In settings where both GNSS and STL time and location fixes are possible, STL complements GNSS with additional PNT information. The key advantage of STL, however, is its ability to provide time and position fixes under conditions in which GNSS is not available. In this respect, GNSS and STL are complementary technologies, and receivers supporting both are ideal to deliver assured PNT.

Detection and Mitigation of GPS/GNSS Disruption and Manipulation

PNT solutions based on STL detect and mitigate GPS/GNSS signal disruption and manipulation. Resilience is achieved through the strength and security of the STL signal and the design of user equipment.

The STL signal is about 1,000 times (30 dB) stronger than GPS/GNSS and extremely difficult to disrupt. This means that when the much weaker signal from GPS/GNSS is affected by interference (or simply degraded due to environmental conditions), an STL-equipped receiver detects the loss of GPS/GNSS service and continues to deliver rock-solid PNT data by seamlessly transitioning to STL.

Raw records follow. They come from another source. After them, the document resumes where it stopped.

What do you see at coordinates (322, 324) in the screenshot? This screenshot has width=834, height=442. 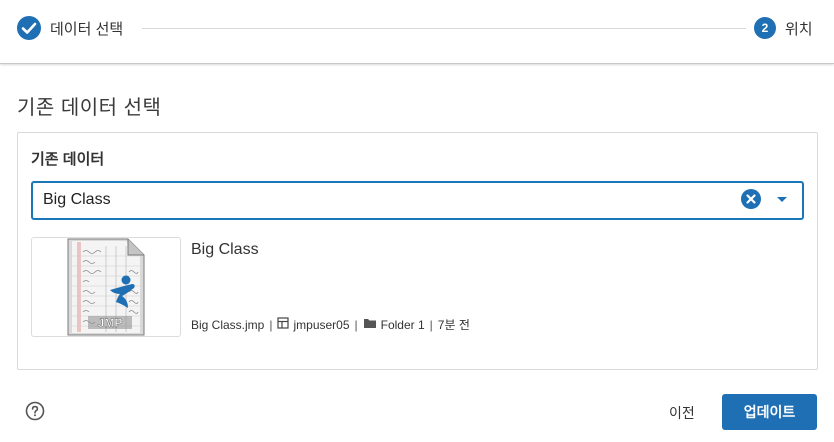 I see `item-owner: jmpuser05` at bounding box center [322, 324].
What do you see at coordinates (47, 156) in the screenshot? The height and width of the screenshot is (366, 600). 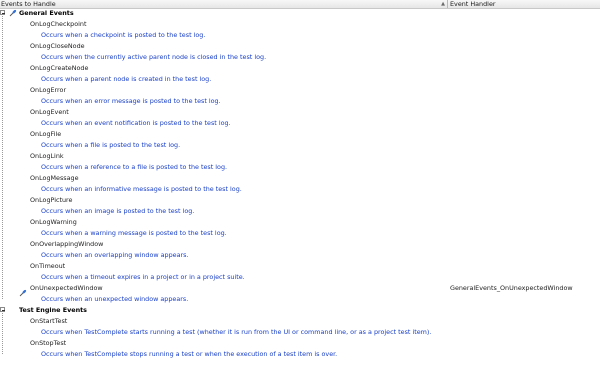 I see `event-name: OnLogLink` at bounding box center [47, 156].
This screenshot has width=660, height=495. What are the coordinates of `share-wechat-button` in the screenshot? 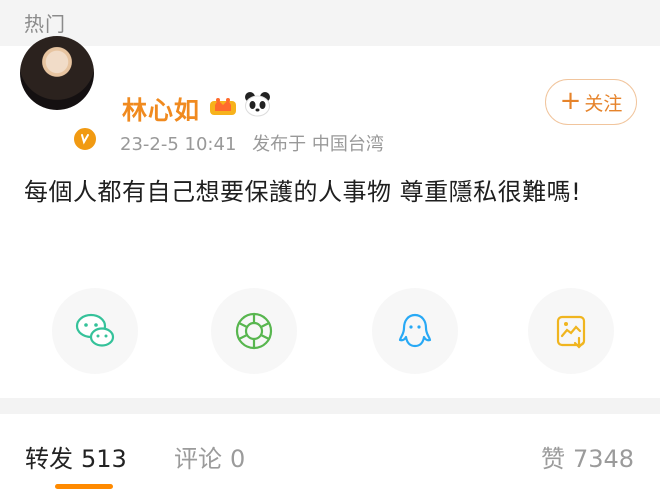 It's located at (95, 331).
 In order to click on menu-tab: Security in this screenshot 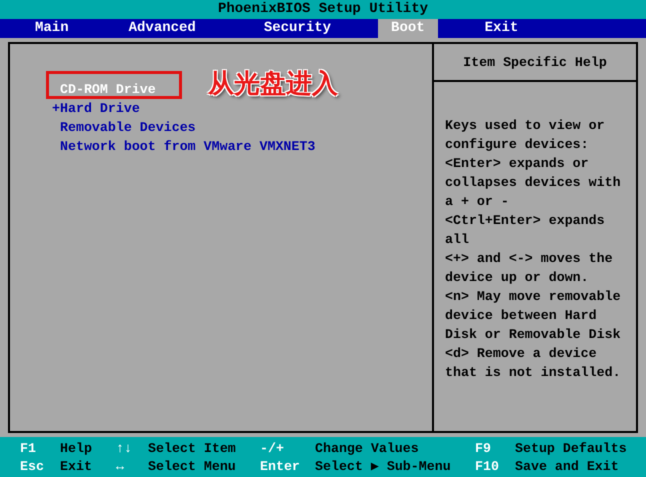, I will do `click(297, 28)`.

As with disruption, the exceptional strength of the STL signal compared to GPS/GNSS makes it significantly less susceptible to attack and therefore more reliable when facing threats from manipulation. A further protection is in how STL exploits the complex and overlapping beam patterns of the Iridium satellite signals and incorporates authentication techniques in ways that make it very difficult to manipulate.

User equipment that integrates STL capabilities is designed to detect manipulation by constantly comparing PNT data from GPS/GNSS and STL to determine when the values deviate beyond an acceptable tolerance threshold. If a GPS/GNSS signal is hijacked by an inauthentic signal delivering false and potentially dangerous PNT information, an STL-capable receiver will generate a user alarm and automatically switch to STL as the primary source of PNT data.

Organizations that depend on accurate and trustworthy PNT information for civil and commercial applications can count on STL to provide resilience by overcoming the threats posed by GPS/GNSS disruption and manipulation.